• **GIVEN PROBLEM**:
Continue the forum post about an OpenCL kernel that won't compile when it indexes into global memory, starting right after its last line.

• **DOCUMENT TEXT**:

§ §

Greetings,
I’ve got some code that does fixed indexing into global memory, but
PTX doesn’t like it and won’t build the program. If I do the same
things with indexing into local memory, PTX likes it just fine. Here’s
some example code:
__kernel void test_kernel1( __global float *some_data, __global float cov_matrix[9] )
{
// does not compile
cov_matrix[0] = 0.0f;
cov_matrix[1] = 0.0f;
cov_matrix[2] = 0.0f;
cov_matrix[3] = 0.0f;
cov_matrix[4] = 0.0f;
cov_matrix[5] = 0.0f;
cov_matrix[6] = 0.0f;
cov_matrix[7] = 0.0f;
cov_matrix[8] = 0.0f; // <- compile error here
}
This yields the following message:
But if I try to build this:
__kernel void test_kernel2( __global float *some_data )

§ §

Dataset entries
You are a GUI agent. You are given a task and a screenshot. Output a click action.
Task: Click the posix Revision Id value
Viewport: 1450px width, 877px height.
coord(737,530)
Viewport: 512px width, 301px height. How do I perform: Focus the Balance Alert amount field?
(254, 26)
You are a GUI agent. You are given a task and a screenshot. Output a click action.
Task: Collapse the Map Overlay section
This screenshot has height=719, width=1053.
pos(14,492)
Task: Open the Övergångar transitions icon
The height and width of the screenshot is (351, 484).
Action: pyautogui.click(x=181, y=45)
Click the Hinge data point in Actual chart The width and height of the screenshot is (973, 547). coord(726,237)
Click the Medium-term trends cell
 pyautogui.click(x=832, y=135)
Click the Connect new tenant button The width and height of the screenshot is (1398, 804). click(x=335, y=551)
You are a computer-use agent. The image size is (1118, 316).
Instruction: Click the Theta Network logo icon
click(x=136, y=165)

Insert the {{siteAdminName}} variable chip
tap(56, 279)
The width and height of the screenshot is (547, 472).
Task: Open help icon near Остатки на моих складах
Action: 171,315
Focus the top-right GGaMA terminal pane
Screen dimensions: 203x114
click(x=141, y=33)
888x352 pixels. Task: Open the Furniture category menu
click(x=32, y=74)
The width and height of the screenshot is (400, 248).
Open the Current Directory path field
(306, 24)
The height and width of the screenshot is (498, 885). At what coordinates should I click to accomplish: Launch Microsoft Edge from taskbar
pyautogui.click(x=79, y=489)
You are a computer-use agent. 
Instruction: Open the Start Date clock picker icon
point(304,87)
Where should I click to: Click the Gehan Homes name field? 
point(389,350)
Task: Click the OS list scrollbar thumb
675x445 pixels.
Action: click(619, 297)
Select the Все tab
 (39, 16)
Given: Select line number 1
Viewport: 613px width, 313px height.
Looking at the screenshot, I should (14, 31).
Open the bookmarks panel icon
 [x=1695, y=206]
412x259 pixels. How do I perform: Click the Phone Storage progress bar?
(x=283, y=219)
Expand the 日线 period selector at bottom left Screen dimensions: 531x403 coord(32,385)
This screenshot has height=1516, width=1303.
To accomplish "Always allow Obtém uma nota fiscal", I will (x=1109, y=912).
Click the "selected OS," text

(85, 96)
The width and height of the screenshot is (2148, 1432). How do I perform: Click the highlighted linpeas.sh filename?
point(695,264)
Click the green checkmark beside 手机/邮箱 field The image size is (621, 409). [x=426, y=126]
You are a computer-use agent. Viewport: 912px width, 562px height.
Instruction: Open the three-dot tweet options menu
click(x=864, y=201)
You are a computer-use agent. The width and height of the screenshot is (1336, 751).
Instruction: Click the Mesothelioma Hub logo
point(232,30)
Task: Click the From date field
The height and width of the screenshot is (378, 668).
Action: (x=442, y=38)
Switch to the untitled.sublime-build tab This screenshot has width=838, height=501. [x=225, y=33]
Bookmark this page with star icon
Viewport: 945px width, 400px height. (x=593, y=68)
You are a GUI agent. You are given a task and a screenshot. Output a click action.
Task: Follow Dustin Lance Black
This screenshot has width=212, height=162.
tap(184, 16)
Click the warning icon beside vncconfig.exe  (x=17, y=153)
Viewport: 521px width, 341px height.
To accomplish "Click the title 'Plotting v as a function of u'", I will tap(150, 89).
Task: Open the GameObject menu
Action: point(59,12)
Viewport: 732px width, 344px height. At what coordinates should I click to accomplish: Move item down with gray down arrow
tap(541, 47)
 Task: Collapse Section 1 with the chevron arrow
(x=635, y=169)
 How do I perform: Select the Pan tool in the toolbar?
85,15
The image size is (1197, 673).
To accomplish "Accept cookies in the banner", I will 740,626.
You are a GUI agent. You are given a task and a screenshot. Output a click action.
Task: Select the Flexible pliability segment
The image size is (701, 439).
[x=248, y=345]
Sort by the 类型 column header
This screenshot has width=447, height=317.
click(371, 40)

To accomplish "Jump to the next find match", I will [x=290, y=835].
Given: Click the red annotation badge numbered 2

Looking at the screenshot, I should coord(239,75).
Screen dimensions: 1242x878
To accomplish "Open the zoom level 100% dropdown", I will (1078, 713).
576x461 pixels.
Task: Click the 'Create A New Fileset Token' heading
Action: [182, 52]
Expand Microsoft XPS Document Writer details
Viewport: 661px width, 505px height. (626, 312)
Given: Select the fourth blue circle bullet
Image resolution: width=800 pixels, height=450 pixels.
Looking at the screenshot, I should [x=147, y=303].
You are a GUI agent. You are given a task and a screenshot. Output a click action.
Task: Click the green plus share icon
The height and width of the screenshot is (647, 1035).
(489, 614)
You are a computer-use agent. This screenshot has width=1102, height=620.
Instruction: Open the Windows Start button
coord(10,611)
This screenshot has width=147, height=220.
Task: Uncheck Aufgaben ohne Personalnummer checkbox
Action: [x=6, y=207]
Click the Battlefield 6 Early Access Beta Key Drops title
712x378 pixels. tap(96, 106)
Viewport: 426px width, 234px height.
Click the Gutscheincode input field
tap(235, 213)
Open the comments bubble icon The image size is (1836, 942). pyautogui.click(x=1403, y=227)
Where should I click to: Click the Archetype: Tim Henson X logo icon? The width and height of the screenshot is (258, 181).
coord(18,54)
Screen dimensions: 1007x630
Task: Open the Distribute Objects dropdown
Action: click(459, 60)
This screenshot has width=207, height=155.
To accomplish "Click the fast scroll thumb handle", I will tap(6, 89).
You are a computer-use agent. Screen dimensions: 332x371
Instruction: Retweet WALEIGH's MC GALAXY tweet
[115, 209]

§ §

• **ANSWER TO THE PROBLEM**:
{
__local float cov_matrix[9];
// compiles
cov_matrix[0] = 0.0f;
cov_matrix[1] = 0.0f;
cov_matrix[2] = 0.0f;
cov_matrix[3] = 0.0f;
cov_matrix[4] = 0.0f;
cov_matrix[5] = 0.0f;
cov_matrix[6] = 0.0f;
cov_matrix[7] = 0.0f;
cov_matrix[8] = 0.0f;
}
it compiles without any problems.
For the life of me, I can’t figure out what’s causing this. I’m using
the 190.29 driver on 32-bit 9.10 Ubuntu. Any ideas? BTW, I had tried
to upgrade to the 195.36.15 driver, but it was a disaster on my machine,
so I uninstalled the new driver and reinstalled the old one. There
might be some residual 195.36.15 badness floating around.
Thanks in advance!